Objective To investigate the efficacy of dopamine producing cells (DPCs) derived from human umbilical cord-derived mesenchymal stem cells (hUC-MSCs) in treatment in model rats with Parkinson’s disease (PD). Methods The cultured hUC-MSCs were induced into DPCs in vitro. The dopamine (DA) and glial cell line-derived neurotrophic factor (GDNF) expression levels were detected by ELISA to identify the DPCs. The PD rat model was established by injecting 6-OHDA into the right substantia nigra (SN). A total of 60 successfulled PD model rats were randomized into hUC-MSCs-DPCs group (5 × 105 hUC-MSCs-DPCs were transplanted into right striatum, n=20), hUC-MSCs group (5 × 105 hUC-MSCs were transplanted, n=20) and control group (same volume PBS, n=20).

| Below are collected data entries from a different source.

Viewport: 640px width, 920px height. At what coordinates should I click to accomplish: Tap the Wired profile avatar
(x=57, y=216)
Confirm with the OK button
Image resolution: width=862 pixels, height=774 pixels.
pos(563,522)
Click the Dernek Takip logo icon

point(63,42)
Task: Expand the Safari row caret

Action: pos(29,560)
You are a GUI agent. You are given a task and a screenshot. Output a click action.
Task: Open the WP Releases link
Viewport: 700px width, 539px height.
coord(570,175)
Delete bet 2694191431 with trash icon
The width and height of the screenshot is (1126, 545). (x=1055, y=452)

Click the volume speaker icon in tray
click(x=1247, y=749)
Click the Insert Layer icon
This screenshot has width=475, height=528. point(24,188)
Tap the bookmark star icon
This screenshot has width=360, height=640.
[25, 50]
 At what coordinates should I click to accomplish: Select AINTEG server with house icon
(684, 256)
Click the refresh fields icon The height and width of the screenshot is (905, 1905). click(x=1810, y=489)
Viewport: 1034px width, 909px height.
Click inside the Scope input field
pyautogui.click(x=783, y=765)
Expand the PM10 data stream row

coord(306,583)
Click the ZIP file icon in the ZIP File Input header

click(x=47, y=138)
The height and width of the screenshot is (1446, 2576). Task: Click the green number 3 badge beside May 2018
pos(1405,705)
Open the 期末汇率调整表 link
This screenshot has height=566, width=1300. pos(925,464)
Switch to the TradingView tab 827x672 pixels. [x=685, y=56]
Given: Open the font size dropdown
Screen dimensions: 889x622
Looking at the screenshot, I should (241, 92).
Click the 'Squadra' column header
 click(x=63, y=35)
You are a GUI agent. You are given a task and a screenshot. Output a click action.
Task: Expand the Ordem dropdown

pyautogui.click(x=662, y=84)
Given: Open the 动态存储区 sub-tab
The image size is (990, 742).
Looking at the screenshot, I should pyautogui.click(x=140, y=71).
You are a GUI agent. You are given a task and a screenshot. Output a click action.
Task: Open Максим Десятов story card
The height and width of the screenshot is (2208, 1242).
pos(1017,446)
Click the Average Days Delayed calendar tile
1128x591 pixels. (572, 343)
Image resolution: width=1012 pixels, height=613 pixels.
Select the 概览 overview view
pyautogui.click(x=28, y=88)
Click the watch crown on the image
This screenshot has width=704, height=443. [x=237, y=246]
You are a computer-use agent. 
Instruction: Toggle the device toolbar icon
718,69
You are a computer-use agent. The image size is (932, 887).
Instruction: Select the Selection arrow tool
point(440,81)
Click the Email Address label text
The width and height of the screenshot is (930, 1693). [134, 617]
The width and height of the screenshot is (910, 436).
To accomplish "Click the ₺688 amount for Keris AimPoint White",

All the transplanted cells were labeled with CM-Dil. The apomorphine induced rotation behavior was assessed at 4, 8 and 12 weeks after cell transplantation. The rats were executed after 12 weeks. The immunofluorescence staining was used to detect the tyrosine hydroxylase (TH) expression level, and FLUORO-JADE? C staining was used to test the apoptotic neurons in brain of rats. Results The hUC-MSCs-DPCs were induced successfully in vitro, which showed a high expression level of DA and GDNF. Furthermore, at 4, 8 and 12 weeks after cell transplantation, the rotation behavior was improved, and expression levels of GDNF were significantly higher in hUC-MSCs-DPCs group than those of hUC-MSCs group and control group (P<0.05). In addition, we found that most of the transplanted TH+hUC-MSCs-DPCs at the right striatum and a few cells around both the left and the right substantia nigra at 12 weeks after transplantation. The apoptotic neurons were decreased after cell transplantation in hUC-MSCs-DPCs group than that of control group (P<0.05). Conclusion The hUC-MSCs-DPCs can improve the rotational behavior induced by apomorphine in PD model rats, which may be involved in improving levels of DA and GDNF in damaged striatum and protecting neurons.